Start of Block
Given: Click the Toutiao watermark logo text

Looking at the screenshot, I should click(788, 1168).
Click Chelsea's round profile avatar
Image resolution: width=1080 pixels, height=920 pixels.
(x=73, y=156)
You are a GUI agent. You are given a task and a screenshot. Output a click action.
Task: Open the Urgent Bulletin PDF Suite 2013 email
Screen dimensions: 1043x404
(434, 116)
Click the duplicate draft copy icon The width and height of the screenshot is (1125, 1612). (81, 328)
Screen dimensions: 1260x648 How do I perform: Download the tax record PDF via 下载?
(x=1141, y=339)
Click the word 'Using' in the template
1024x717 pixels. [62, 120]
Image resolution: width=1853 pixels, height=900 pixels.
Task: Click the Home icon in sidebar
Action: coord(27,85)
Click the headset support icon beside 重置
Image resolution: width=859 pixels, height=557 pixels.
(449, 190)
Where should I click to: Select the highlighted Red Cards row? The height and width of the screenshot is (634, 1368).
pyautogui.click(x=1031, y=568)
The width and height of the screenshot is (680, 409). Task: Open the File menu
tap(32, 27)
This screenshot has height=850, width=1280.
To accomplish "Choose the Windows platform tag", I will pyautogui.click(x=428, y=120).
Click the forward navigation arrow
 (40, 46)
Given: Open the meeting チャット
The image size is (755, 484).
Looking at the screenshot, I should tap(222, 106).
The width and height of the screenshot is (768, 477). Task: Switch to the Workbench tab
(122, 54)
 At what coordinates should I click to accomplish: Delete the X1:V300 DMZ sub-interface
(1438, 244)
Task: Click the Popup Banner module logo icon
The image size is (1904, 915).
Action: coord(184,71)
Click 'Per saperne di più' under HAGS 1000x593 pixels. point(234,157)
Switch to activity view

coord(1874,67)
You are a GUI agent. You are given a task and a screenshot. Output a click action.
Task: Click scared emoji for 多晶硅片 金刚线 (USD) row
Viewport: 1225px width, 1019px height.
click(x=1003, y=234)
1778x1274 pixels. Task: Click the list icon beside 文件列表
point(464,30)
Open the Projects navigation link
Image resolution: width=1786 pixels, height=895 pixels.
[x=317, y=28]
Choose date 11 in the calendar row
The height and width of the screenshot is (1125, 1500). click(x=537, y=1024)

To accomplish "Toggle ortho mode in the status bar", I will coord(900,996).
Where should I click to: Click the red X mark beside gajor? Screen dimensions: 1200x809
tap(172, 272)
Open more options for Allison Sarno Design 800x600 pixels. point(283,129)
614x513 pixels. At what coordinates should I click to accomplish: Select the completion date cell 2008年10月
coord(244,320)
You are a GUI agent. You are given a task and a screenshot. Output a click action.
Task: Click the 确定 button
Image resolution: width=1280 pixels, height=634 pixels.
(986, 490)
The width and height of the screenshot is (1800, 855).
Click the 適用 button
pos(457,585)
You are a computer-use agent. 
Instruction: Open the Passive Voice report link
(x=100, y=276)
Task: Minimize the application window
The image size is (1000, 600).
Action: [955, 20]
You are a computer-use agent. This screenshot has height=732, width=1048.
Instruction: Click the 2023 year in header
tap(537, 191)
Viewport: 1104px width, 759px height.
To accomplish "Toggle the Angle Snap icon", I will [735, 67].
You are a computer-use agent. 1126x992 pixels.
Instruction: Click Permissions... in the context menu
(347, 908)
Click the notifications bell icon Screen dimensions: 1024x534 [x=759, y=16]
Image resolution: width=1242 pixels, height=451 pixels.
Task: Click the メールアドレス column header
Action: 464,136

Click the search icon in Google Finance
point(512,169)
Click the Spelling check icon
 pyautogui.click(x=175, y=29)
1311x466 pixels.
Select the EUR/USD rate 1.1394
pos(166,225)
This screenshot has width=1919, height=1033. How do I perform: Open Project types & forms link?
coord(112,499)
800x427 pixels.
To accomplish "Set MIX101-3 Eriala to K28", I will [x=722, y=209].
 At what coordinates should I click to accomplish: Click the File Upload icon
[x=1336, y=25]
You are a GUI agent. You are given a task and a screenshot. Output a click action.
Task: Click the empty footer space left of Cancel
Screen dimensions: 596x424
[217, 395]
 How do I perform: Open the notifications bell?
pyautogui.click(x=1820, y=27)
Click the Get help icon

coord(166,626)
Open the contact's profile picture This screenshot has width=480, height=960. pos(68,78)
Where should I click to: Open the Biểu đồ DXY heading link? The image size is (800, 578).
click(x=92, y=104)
End of Block
**ACTIVITY**
Nothing in the data above should change. Please copy it all.

**EXPECTED ANSWER**
Given: Click the Toutiao watermark logo text

Looking at the screenshot, I should click(788, 1168).
Click Chelsea's round profile avatar
Image resolution: width=1080 pixels, height=920 pixels.
(x=73, y=156)
You are a GUI agent. You are given a task and a screenshot. Output a click action.
Task: Open the Urgent Bulletin PDF Suite 2013 email
Screen dimensions: 1043x404
(434, 116)
Click the duplicate draft copy icon The width and height of the screenshot is (1125, 1612). (81, 328)
Screen dimensions: 1260x648 How do I perform: Download the tax record PDF via 下载?
(x=1141, y=339)
Click the word 'Using' in the template
1024x717 pixels. [62, 120]
Image resolution: width=1853 pixels, height=900 pixels.
Task: Click the Home icon in sidebar
Action: coord(27,85)
Click the headset support icon beside 重置
Image resolution: width=859 pixels, height=557 pixels.
(449, 190)
Where should I click to: Select the highlighted Red Cards row? The height and width of the screenshot is (634, 1368).
pyautogui.click(x=1031, y=568)
The width and height of the screenshot is (680, 409). Task: Open the File menu
tap(32, 27)
This screenshot has height=850, width=1280.
To accomplish "Choose the Windows platform tag", I will pyautogui.click(x=428, y=120).
Click the forward navigation arrow
 (40, 46)
Given: Open the meeting チャット
The image size is (755, 484).
Looking at the screenshot, I should tap(222, 106).
The width and height of the screenshot is (768, 477). Task: Switch to the Workbench tab
(122, 54)
 At what coordinates should I click to accomplish: Delete the X1:V300 DMZ sub-interface
(1438, 244)
Task: Click the Popup Banner module logo icon
The image size is (1904, 915).
Action: coord(184,71)
Click 'Per saperne di più' under HAGS 1000x593 pixels. point(234,157)
Switch to activity view

coord(1874,67)
You are a GUI agent. You are given a task and a screenshot. Output a click action.
Task: Click scared emoji for 多晶硅片 金刚线 (USD) row
Viewport: 1225px width, 1019px height.
click(x=1003, y=234)
1778x1274 pixels. Task: Click the list icon beside 文件列表
point(464,30)
Open the Projects navigation link
Image resolution: width=1786 pixels, height=895 pixels.
[x=317, y=28]
Choose date 11 in the calendar row
The height and width of the screenshot is (1125, 1500). click(x=537, y=1024)

To accomplish "Toggle ortho mode in the status bar", I will coord(900,996).
Where should I click to: Click the red X mark beside gajor? Screen dimensions: 1200x809
tap(172, 272)
Open more options for Allison Sarno Design 800x600 pixels. point(283,129)
614x513 pixels. At what coordinates should I click to accomplish: Select the completion date cell 2008年10月
coord(244,320)
You are a GUI agent. You are given a task and a screenshot. Output a click action.
Task: Click the 确定 button
Image resolution: width=1280 pixels, height=634 pixels.
(986, 490)
The width and height of the screenshot is (1800, 855).
Click the 適用 button
pos(457,585)
You are a computer-use agent. 
Instruction: Open the Passive Voice report link
(x=100, y=276)
Task: Minimize the application window
The image size is (1000, 600).
Action: [955, 20]
You are a computer-use agent. This screenshot has height=732, width=1048.
Instruction: Click the 2023 year in header
tap(537, 191)
Viewport: 1104px width, 759px height.
To accomplish "Toggle the Angle Snap icon", I will [735, 67].
You are a computer-use agent. 1126x992 pixels.
Instruction: Click Permissions... in the context menu
(347, 908)
Click the notifications bell icon Screen dimensions: 1024x534 [x=759, y=16]
Image resolution: width=1242 pixels, height=451 pixels.
Task: Click the メールアドレス column header
Action: 464,136

Click the search icon in Google Finance
point(512,169)
Click the Spelling check icon
 pyautogui.click(x=175, y=29)
1311x466 pixels.
Select the EUR/USD rate 1.1394
pos(166,225)
This screenshot has width=1919, height=1033. How do I perform: Open Project types & forms link?
coord(112,499)
800x427 pixels.
To accomplish "Set MIX101-3 Eriala to K28", I will [x=722, y=209].
 At what coordinates should I click to accomplish: Click the File Upload icon
[x=1336, y=25]
You are a GUI agent. You are given a task and a screenshot. Output a click action.
Task: Click the empty footer space left of Cancel
Screen dimensions: 596x424
[217, 395]
 How do I perform: Open the notifications bell?
pyautogui.click(x=1820, y=27)
Click the Get help icon

coord(166,626)
Open the contact's profile picture This screenshot has width=480, height=960. pos(68,78)
Where should I click to: Open the Biểu đồ DXY heading link? The image size is (800, 578).
click(x=92, y=104)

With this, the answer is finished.